Von den Höhen strömte hier das kühle Bitter von Herbstgräsern und Hirtenfeuern zusammen. Über sich ahnte man schweres nachtfeuchtes Laub. Finsternis umfing es wie vorm ersten Schöpfungstag. Indem sie auf die Geräusche im Rücken horchte, strebte Evgenia Ivanovna tiefer in den Park hinein.

Hinter ihr knirschte der Kies unter behutsamen Schritten.

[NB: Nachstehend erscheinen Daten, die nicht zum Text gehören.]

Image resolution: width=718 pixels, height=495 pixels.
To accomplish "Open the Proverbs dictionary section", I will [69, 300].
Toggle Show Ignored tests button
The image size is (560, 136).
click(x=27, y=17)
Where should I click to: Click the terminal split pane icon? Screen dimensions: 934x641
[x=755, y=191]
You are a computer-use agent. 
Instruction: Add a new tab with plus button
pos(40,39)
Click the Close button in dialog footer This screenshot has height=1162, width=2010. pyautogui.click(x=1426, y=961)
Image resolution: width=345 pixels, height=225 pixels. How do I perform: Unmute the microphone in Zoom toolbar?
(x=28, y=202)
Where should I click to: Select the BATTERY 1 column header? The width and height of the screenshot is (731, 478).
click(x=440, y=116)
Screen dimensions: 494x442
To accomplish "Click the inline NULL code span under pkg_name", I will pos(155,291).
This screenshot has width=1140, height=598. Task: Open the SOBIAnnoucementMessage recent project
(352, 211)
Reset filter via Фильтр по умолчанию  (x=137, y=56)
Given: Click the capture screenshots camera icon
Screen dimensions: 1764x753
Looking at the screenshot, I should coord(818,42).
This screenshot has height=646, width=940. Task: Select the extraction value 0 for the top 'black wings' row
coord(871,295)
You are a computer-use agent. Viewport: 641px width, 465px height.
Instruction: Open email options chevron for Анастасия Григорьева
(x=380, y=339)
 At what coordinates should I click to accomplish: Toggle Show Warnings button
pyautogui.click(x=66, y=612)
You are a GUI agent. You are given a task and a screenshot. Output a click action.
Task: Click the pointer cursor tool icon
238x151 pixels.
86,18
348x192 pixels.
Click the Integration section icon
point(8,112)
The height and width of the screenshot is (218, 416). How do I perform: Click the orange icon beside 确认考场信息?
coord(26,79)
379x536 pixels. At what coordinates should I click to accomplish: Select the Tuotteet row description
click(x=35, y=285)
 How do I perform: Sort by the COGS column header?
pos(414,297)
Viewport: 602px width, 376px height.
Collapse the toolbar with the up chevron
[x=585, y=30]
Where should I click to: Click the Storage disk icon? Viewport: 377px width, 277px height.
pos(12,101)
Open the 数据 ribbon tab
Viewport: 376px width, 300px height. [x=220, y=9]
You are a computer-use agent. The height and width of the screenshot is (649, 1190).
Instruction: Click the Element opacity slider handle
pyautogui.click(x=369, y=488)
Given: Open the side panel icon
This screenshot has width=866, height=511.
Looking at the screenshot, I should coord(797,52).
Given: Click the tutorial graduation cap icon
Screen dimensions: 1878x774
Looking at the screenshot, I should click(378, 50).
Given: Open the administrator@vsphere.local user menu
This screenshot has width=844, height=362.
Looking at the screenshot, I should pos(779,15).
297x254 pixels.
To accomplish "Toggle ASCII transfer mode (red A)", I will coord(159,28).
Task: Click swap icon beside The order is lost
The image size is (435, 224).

»Sie haben einen untrüglichen Ortssinn, Mrs. Pickering«, sagte Stratonow auf französisch, und so klang seine so beklemmend vertraute Stimme wie durch eine Maske. »Hier im Gesträuch liegt eine sehr intime Dichterweihestätte verborgen. Wir besichtigen sie morgen. Aus verschiedenen Gründen möchte ich abraten, sie im Dunkeln zu besuchen. Überdies fällt das Zinandali-Plateau hier ziemlich steil ab, und der Zauber unsres Spaziergangs könnte leicht getrübt werden.«

Er bediente sich beharrlich des Französischen und ließ so durchblicken, daß es unter den gegebenen Umständen das beste sei, weiterhin die Unbekannten zu spielen. Seit Tiflis hatte er ihr auf ähnliche Art öfters bedeutet, sie möge ihre frühere Bekanntschaft und die alte leidige Geschichte vergessen. Seiner glatten Höflichkeit merkte sie an, daß ihn das Gewissen kaum quälte, eher war ihm seine Handlungsweise peinlich, wobei sie ihm getrost hätte etwas peinlicher sein können.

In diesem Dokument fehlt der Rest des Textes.